_WHAT THE EXERCISE ASKS_:
Copy every line below. Do not alter any of them.

>>>>>

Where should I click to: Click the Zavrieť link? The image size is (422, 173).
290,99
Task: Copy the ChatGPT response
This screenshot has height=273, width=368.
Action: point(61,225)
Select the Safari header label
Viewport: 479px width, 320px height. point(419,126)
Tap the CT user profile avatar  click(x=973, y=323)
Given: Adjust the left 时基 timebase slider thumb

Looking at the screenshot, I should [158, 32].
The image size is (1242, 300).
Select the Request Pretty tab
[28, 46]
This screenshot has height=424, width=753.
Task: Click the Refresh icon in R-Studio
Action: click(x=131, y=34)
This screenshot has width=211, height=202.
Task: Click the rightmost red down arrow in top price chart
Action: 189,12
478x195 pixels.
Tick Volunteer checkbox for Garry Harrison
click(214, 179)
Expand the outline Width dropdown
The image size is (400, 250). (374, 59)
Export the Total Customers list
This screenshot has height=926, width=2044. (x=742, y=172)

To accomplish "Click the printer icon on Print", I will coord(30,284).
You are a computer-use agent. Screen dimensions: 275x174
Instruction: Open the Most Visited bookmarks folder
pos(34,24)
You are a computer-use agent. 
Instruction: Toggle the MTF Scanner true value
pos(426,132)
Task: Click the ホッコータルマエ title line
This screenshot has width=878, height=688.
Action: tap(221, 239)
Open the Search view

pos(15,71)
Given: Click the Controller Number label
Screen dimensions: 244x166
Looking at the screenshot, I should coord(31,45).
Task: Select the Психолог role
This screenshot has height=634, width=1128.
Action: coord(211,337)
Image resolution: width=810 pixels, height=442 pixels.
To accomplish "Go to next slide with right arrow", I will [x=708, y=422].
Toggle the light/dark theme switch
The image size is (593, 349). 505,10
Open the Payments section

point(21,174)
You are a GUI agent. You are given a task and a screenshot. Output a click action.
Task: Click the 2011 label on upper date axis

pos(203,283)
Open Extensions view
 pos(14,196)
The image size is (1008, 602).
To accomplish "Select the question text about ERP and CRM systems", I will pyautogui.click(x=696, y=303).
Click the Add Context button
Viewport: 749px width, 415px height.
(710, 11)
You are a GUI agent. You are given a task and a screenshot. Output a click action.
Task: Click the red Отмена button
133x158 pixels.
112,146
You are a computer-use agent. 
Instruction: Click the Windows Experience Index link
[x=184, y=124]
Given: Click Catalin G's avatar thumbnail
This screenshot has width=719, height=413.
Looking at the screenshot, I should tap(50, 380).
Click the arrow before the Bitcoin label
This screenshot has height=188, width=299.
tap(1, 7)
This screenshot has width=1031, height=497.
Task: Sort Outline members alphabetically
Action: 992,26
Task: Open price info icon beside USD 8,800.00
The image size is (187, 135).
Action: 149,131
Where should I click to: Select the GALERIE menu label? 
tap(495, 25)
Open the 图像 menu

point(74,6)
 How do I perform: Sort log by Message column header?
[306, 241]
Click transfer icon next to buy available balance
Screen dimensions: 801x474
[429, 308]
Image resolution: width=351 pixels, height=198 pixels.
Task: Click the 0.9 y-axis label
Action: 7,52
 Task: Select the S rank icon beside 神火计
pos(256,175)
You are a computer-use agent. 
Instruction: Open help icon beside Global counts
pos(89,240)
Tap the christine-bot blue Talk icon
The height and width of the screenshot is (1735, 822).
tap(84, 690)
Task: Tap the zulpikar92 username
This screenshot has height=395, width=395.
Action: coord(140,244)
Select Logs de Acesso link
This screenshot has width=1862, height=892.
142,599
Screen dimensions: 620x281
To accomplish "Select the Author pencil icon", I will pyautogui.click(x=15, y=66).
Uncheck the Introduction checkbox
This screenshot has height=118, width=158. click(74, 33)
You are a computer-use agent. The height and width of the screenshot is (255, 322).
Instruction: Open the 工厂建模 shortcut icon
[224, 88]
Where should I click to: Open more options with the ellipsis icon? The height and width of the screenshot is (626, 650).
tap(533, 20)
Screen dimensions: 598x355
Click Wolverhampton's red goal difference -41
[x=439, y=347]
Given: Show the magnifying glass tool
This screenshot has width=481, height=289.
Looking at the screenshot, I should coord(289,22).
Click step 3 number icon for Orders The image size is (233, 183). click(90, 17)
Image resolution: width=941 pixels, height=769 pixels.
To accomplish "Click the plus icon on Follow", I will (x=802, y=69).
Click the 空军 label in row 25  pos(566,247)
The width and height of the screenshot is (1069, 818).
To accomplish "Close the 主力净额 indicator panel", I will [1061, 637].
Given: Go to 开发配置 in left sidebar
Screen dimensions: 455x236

<<<<<

_COMPLETED TASK_:
Where should I click to: Click the Zavrieť link? The image size is (422, 173).
290,99
Task: Copy the ChatGPT response
This screenshot has height=273, width=368.
Action: point(61,225)
Select the Safari header label
Viewport: 479px width, 320px height. point(419,126)
Tap the CT user profile avatar  click(x=973, y=323)
Given: Adjust the left 时基 timebase slider thumb

Looking at the screenshot, I should [158, 32].
The image size is (1242, 300).
Select the Request Pretty tab
[28, 46]
This screenshot has height=424, width=753.
Task: Click the Refresh icon in R-Studio
Action: click(x=131, y=34)
This screenshot has width=211, height=202.
Task: Click the rightmost red down arrow in top price chart
Action: 189,12
478x195 pixels.
Tick Volunteer checkbox for Garry Harrison
click(214, 179)
Expand the outline Width dropdown
The image size is (400, 250). (374, 59)
Export the Total Customers list
This screenshot has height=926, width=2044. (x=742, y=172)

To accomplish "Click the printer icon on Print", I will coord(30,284).
You are a computer-use agent. Screen dimensions: 275x174
Instruction: Open the Most Visited bookmarks folder
pos(34,24)
You are a computer-use agent. 
Instruction: Toggle the MTF Scanner true value
pos(426,132)
Task: Click the ホッコータルマエ title line
This screenshot has width=878, height=688.
Action: tap(221, 239)
Open the Search view

pos(15,71)
Given: Click the Controller Number label
Screen dimensions: 244x166
Looking at the screenshot, I should coord(31,45).
Task: Select the Психолог role
This screenshot has height=634, width=1128.
Action: coord(211,337)
Image resolution: width=810 pixels, height=442 pixels.
To accomplish "Go to next slide with right arrow", I will [x=708, y=422].
Toggle the light/dark theme switch
The image size is (593, 349). 505,10
Open the Payments section

point(21,174)
You are a GUI agent. You are given a task and a screenshot. Output a click action.
Task: Click the 2011 label on upper date axis

pos(203,283)
Open Extensions view
 pos(14,196)
The image size is (1008, 602).
To accomplish "Select the question text about ERP and CRM systems", I will pyautogui.click(x=696, y=303).
Click the Add Context button
Viewport: 749px width, 415px height.
(710, 11)
You are a GUI agent. You are given a task and a screenshot. Output a click action.
Task: Click the red Отмена button
133x158 pixels.
112,146
You are a computer-use agent. 
Instruction: Click the Windows Experience Index link
[x=184, y=124]
Given: Click Catalin G's avatar thumbnail
This screenshot has width=719, height=413.
Looking at the screenshot, I should tap(50, 380).
Click the arrow before the Bitcoin label
This screenshot has height=188, width=299.
tap(1, 7)
This screenshot has width=1031, height=497.
Task: Sort Outline members alphabetically
Action: 992,26
Task: Open price info icon beside USD 8,800.00
The image size is (187, 135).
Action: 149,131
Where should I click to: Select the GALERIE menu label? 
tap(495, 25)
Open the 图像 menu

point(74,6)
 How do I perform: Sort log by Message column header?
[306, 241]
Click transfer icon next to buy available balance
Screen dimensions: 801x474
[429, 308]
Image resolution: width=351 pixels, height=198 pixels.
Task: Click the 0.9 y-axis label
Action: 7,52
 Task: Select the S rank icon beside 神火计
pos(256,175)
You are a computer-use agent. 
Instruction: Open help icon beside Global counts
pos(89,240)
Tap the christine-bot blue Talk icon
The height and width of the screenshot is (1735, 822).
tap(84, 690)
Task: Tap the zulpikar92 username
This screenshot has height=395, width=395.
Action: coord(140,244)
Select Logs de Acesso link
This screenshot has width=1862, height=892.
142,599
Screen dimensions: 620x281
To accomplish "Select the Author pencil icon", I will pyautogui.click(x=15, y=66).
Uncheck the Introduction checkbox
This screenshot has height=118, width=158. click(74, 33)
You are a computer-use agent. The height and width of the screenshot is (255, 322).
Instruction: Open the 工厂建模 shortcut icon
[224, 88]
Where should I click to: Open more options with the ellipsis icon? The height and width of the screenshot is (626, 650).
tap(533, 20)
Screen dimensions: 598x355
Click Wolverhampton's red goal difference -41
[x=439, y=347]
Given: Show the magnifying glass tool
This screenshot has width=481, height=289.
Looking at the screenshot, I should coord(289,22).
Click step 3 number icon for Orders The image size is (233, 183). click(90, 17)
Image resolution: width=941 pixels, height=769 pixels.
To accomplish "Click the plus icon on Follow", I will (x=802, y=69).
Click the 空军 label in row 25  pos(566,247)
The width and height of the screenshot is (1069, 818).
To accomplish "Close the 主力净额 indicator panel", I will [1061, 637].
Given: Go to 开发配置 in left sidebar
Screen dimensions: 455x236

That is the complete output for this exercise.